= TASK TO CARRY OUT =
Convert these lines into a JSON list of strings, with one string per line and blank lines omitted. Include every line of the records.

Data extracted from a collection:
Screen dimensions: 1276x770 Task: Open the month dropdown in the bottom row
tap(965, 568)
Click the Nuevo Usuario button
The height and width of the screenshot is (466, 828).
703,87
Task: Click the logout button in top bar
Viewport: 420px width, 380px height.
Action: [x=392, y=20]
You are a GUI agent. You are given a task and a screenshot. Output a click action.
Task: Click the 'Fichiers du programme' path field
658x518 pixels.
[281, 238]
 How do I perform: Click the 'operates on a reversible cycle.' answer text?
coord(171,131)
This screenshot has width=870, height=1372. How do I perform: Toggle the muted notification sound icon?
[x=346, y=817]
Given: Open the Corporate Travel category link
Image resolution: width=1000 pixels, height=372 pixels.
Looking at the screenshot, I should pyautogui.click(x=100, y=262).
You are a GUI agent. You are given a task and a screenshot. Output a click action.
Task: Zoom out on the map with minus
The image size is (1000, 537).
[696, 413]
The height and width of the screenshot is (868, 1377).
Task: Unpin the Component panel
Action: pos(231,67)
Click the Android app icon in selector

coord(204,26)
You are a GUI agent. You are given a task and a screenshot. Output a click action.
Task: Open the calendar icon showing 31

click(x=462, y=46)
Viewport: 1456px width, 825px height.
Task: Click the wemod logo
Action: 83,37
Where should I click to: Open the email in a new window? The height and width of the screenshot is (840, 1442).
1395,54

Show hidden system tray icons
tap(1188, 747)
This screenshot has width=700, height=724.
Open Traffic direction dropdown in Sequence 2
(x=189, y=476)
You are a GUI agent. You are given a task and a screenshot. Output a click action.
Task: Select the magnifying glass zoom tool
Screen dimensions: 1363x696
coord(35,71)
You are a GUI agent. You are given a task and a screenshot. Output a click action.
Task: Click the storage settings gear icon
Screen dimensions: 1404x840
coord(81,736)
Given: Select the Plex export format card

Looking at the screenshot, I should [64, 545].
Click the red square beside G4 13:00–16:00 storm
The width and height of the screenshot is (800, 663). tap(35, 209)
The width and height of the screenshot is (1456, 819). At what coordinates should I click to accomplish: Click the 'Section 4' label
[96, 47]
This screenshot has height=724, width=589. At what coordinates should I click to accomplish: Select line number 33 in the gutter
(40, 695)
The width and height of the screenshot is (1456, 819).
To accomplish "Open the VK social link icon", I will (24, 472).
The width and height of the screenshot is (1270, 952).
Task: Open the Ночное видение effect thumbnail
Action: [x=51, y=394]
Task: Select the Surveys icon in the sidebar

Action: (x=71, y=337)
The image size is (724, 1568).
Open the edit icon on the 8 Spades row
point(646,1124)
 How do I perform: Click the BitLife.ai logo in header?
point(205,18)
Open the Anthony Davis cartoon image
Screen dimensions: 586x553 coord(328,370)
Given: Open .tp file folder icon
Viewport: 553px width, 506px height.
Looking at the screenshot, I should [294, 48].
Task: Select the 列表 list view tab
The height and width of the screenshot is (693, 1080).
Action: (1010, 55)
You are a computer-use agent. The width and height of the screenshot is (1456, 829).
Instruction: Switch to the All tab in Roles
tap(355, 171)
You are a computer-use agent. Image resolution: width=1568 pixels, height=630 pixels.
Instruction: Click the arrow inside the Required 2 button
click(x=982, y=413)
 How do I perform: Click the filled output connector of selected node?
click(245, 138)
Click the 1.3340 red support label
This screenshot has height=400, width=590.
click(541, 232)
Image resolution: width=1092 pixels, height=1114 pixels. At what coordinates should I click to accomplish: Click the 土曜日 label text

= EXPECTED ANSWER =
[
  "Screen dimensions: 1276x770 Task: Open the month dropdown in the bottom row",
  "tap(965, 568)",
  "Click the Nuevo Usuario button",
  "The height and width of the screenshot is (466, 828).",
  "703,87",
  "Task: Click the logout button in top bar",
  "Viewport: 420px width, 380px height.",
  "Action: [x=392, y=20]",
  "You are a GUI agent. You are given a task and a screenshot. Output a click action.",
  "Task: Click the 'Fichiers du programme' path field",
  "658x518 pixels.",
  "[281, 238]",
  " How do I perform: Click the 'operates on a reversible cycle.' answer text?",
  "coord(171,131)",
  "This screenshot has width=870, height=1372. How do I perform: Toggle the muted notification sound icon?",
  "[x=346, y=817]",
  "Given: Open the Corporate Travel category link",
  "Image resolution: width=1000 pixels, height=372 pixels.",
  "Looking at the screenshot, I should pyautogui.click(x=100, y=262).",
  "You are a GUI agent. You are given a task and a screenshot. Output a click action.",
  "Task: Zoom out on the map with minus",
  "The image size is (1000, 537).",
  "[696, 413]",
  "The height and width of the screenshot is (868, 1377).",
  "Task: Unpin the Component panel",
  "Action: pos(231,67)",
  "Click the Android app icon in selector",
  "coord(204,26)",
  "You are a GUI agent. You are given a task and a screenshot. Output a click action.",
  "Task: Open the calendar icon showing 31",
  "click(x=462, y=46)",
  "Viewport: 1456px width, 825px height.",
  "Task: Click the wemod logo",
  "Action: 83,37",
  "Where should I click to: Open the email in a new window? The height and width of the screenshot is (840, 1442).",
  "1395,54",
  "Show hidden system tray icons",
  "tap(1188, 747)",
  "This screenshot has width=700, height=724.",
  "Open Traffic direction dropdown in Sequence 2",
  "(x=189, y=476)",
  "You are a GUI agent. You are given a task and a screenshot. Output a click action.",
  "Task: Select the magnifying glass zoom tool",
  "Screen dimensions: 1363x696",
  "coord(35,71)",
  "You are a GUI agent. You are given a task and a screenshot. Output a click action.",
  "Task: Click the storage settings gear icon",
  "Screen dimensions: 1404x840",
  "coord(81,736)",
  "Given: Select the Plex export format card",
  "Looking at the screenshot, I should [64, 545].",
  "Click the red square beside G4 13:00–16:00 storm",
  "The width and height of the screenshot is (800, 663). tap(35, 209)",
  "The width and height of the screenshot is (1456, 819). At what coordinates should I click to accomplish: Click the 'Section 4' label",
  "[96, 47]",
  "This screenshot has height=724, width=589. At what coordinates should I click to accomplish: Select line number 33 in the gutter",
  "(40, 695)",
  "The width and height of the screenshot is (1456, 819).",
  "To accomplish \"Open the VK social link icon\", I will (24, 472).",
  "The width and height of the screenshot is (1270, 952).",
  "Task: Open the Ночное видение effect thumbnail",
  "Action: [x=51, y=394]",
  "Task: Select the Surveys icon in the sidebar",
  "Action: (x=71, y=337)",
  "The image size is (724, 1568).",
  "Open the edit icon on the 8 Spades row",
  "point(646,1124)",
  " How do I perform: Click the BitLife.ai logo in header?",
  "point(205,18)",
  "Open the Anthony Davis cartoon image",
  "Screen dimensions: 586x553 coord(328,370)",
  "Given: Open .tp file folder icon",
  "Viewport: 553px width, 506px height.",
  "Looking at the screenshot, I should [294, 48].",
  "Task: Select the 列表 list view tab",
  "The height and width of the screenshot is (693, 1080).",
  "Action: (1010, 55)",
  "You are a computer-use agent. The width and height of the screenshot is (1456, 829).",
  "Instruction: Switch to the All tab in Roles",
  "tap(355, 171)",
  "You are a computer-use agent. Image resolution: width=1568 pixels, height=630 pixels.",
  "Instruction: Click the arrow inside the Required 2 button",
  "click(x=982, y=413)",
  " How do I perform: Click the filled output connector of selected node?",
  "click(245, 138)",
  "Click the 1.3340 red support label",
  "This screenshot has height=400, width=590.",
  "click(541, 232)",
  "Image resolution: width=1092 pixels, height=1114 pixels. At what coordinates should I click to accomplish: Click the 土曜日 label text"
]